VORLIEGENDER AUSZUG:
========================================================================

Georg Simmel ist und bleibt einer der herausragendsten Soziologen. In seinem Werk „Die Individualisierung und das Allgemeine“ wird dies deutlich: Es gibt ein über alles lastendes „Sowohl als Auch“, das eine Vereinnahmung Simmels unmöglich macht. Hier beschreibt er die Unterschiede zwischen dem germanischen und dem romanischen Stil, am Beispiel des Malers Rem-brandt veranschaulichend. Es wird deutlich, dass man viel mehr sehen und verstehen kann, als es auf den ersten Blick scheint; sogar das italienische Fernsehen und die Commedia dell´Arte scheinen sich erklären zu lassen. Dabei offenbart er in seinen Ideen eine erstaunliche Nähe zu Friedrich Schiller.
Einführung
Georg Simmel erlebte ein Deutschland, das durch ausgeprägte Spannungen geprägt war. National vereinigt, stürmisch industrialisiert und autoritär geführt, dampfte die verspätete Nation der „Urkatastrophe“ des Zwanzigsten Jahrhunderts entgegen. Simmel, durch die werdende Metropole Berlin geprägt, nahm diese Spannungen auf und integrierte sie in seine Soziologie.[1]
Ein Kennzeichen jener Epoche war die ausgeprägte Unentschlossenheit, die auch Simmel als solche erkannte.[2] In diesem Zustand entwickelten sich die fundamentalistischen Strömungen, die eine allgemeine und absolute Lösung anstrebten. Diese Strömungen waren darüber hinaus durch einen hohen Grad an Ideologie gekennzeichnet.
Darunter war auch ein aufkeimender Antisemitismus, der es Simmel unmöglich machte, in der deutschen Öffentlichkeit eine herausragende Position zu erreichen. Obwohl ihn Weber sehr unterstützte, war dies der Grund, der ihn schlussendlich nach Straßburg zur dortigen Universität zwang. So ist es auch nahe liegend, dass sich Simmel dieser Entwicklung zum Absoluten und Allgemeinen entzog. In jedem seiner Werke ist ein „Sowohl als Auch" zu finden, was dazu führt, dass ihn keine Seite für sich instrumentalisieren kann. In diesem Licht muss man auch das immer wiederkehrende Thema der Individualisierung und des Allgemeinen sehen.

========================================================================

QUELLENMATERIAL:
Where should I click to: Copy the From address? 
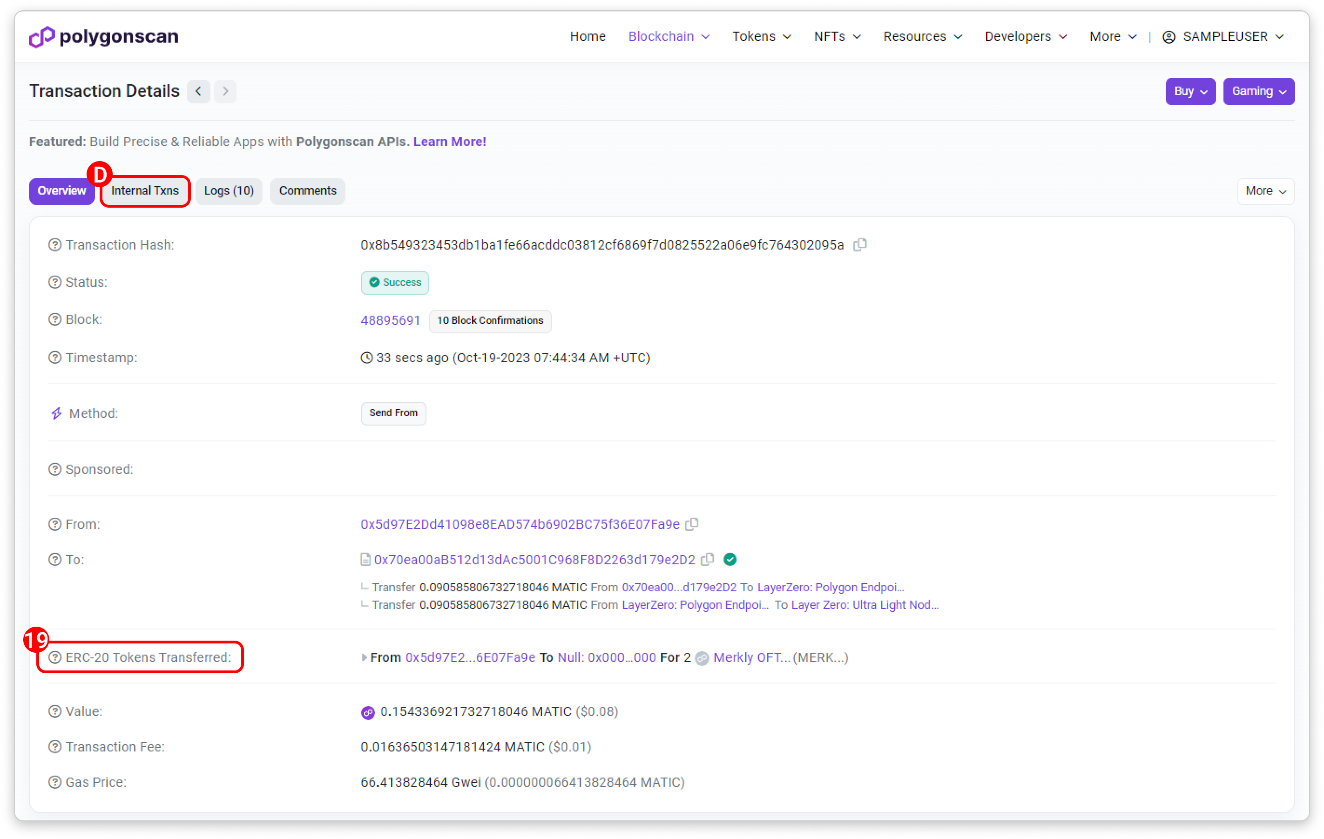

========================================================================

AUFGABENSTELLUNG 1:
Prüfe anhand des Textes über Georg Simmel, ob die folgenden Aussagen zutreffen: (a) Simmel wurde durch die Stadt München geprägt. (b) Weber unterstützte Simmel. (c) Simmels Ideen weisen eine Nähe zu Friedrich Schiller auf. Beantworte jede Aussage mit Ja oder Nein und belege sie mit einem wörtlichen Zitat.
AUFGABENSTELLUNG 2:
Übernimm aus dem Text über Georg Simmel wortgetreu den Abschnitt, der bei den Worten „Darunter war auch“ beginnt und nach „des Allgemeinen sehen.“ endet.
AUFGABENSTELLUNG 3:
Nenne alle Länder- und Städtenamen, die im Text über Georg Simmel vorkommen.

ENDGÜLTIGE ANTWORT 1:
(a) Nein: „Simmel, durch die werdende Metropole Berlin geprägt“
(b) Ja: „Obwohl ihn Weber sehr unterstützte“
(c) Ja: „Dabei offenbart er in seinen Ideen eine erstaunliche Nähe zu Friedrich Schiller.“

ENDGÜLTIGE ANTWORT 2:
Darunter war auch ein aufkeimender Antisemitismus, der es Simmel unmöglich machte, in der deutschen Öffentlichkeit eine herausragende Position zu erreichen. Obwohl ihn Weber sehr unterstützte, war dies der Grund, der ihn schlussendlich nach Straßburg zur dortigen Universität zwang. So ist es auch nahe liegend, dass sich Simmel dieser Entwicklung zum Absoluten und Allgemeinen entzog. In jedem seiner Werke ist ein „Sowohl als Auch" zu finden, was dazu führt, dass ihn keine Seite für sich instrumentalisieren kann. In diesem Licht muss man auch das immer wiederkehrende Thema der Individualisierung und des Allgemeinen sehen.

ENDGÜLTIGE ANTWORT 3:
Deutschland, Berlin, Straßburg